The U.S. Cybersecurity and Infrastructure Security Agency (CISA) has issued an emergency directive requiring federal agencies to patch a maximum-severity vulnerability in Adobe ColdFusion, a commercial web application development platform. The flaw is already being exploited in active attacks.
The directive, which carries a patch deadline of Friday, underscores the severity of the vulnerability. CISA has not yet assigned a CVSS score, but the label 'maximum severity' suggests it likely falls within the 9.0-10.0 critical range. The number of affected systems across federal networks remains unclear, though the agency's response indicates widespread concern.
Technical details remain limited at this stage. The vulnerability affects multiple versions of Adobe ColdFusion, though specific version numbers have not been disclosed. Indicators of compromise are scarce, as CISA has not yet released detailed attack vector information beyond confirming active exploitation.

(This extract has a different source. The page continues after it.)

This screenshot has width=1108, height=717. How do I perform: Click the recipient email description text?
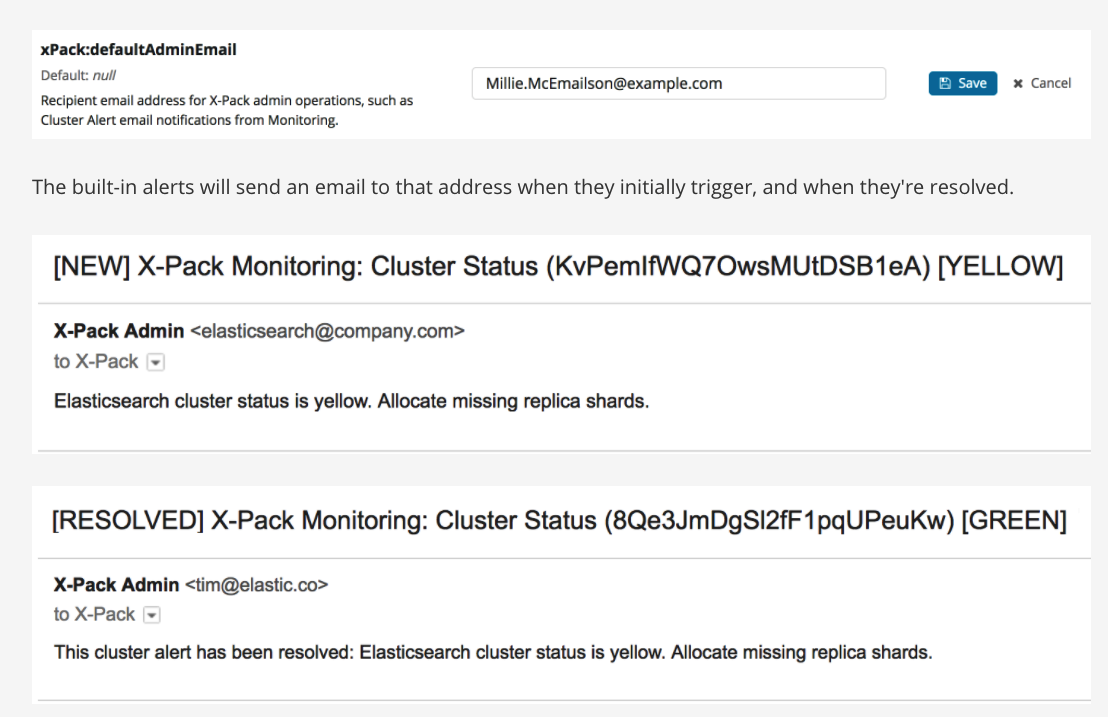227,110
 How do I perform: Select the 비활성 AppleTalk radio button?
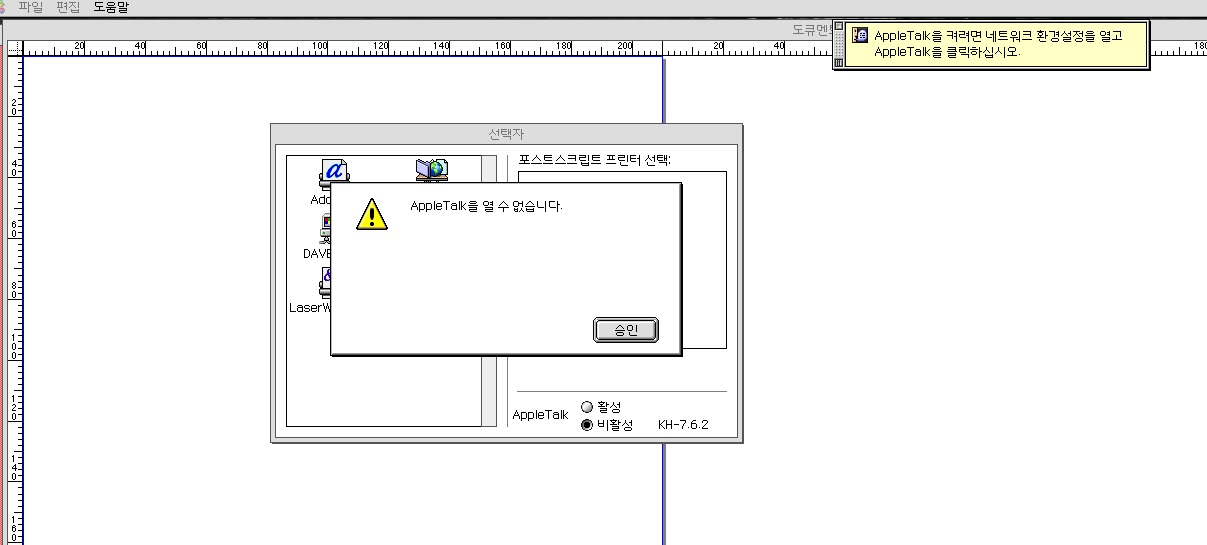tap(587, 425)
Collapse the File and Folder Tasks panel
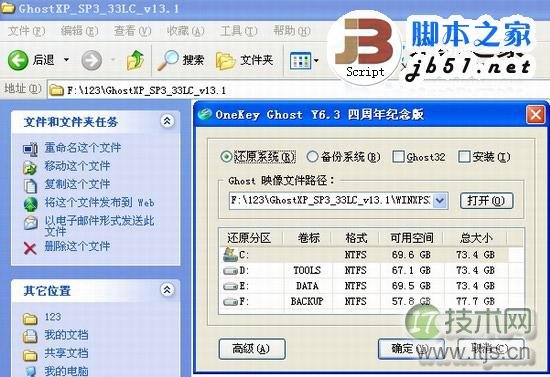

For federal agencies, the path is clear: patch by Friday or face non-compliance. For private sector organizations running ColdFusion, the same urgency applies, though CISA's order technically applies only to civilian government networks. Adobe has not yet released an official security bulletin detailing the fix or workarounds.
Attribution for the active exploitation remains unknown. However, the timing—amid heightened geopolitical tensions—raises the threat level for any organization still running older, unpatched versions of ColdFusion.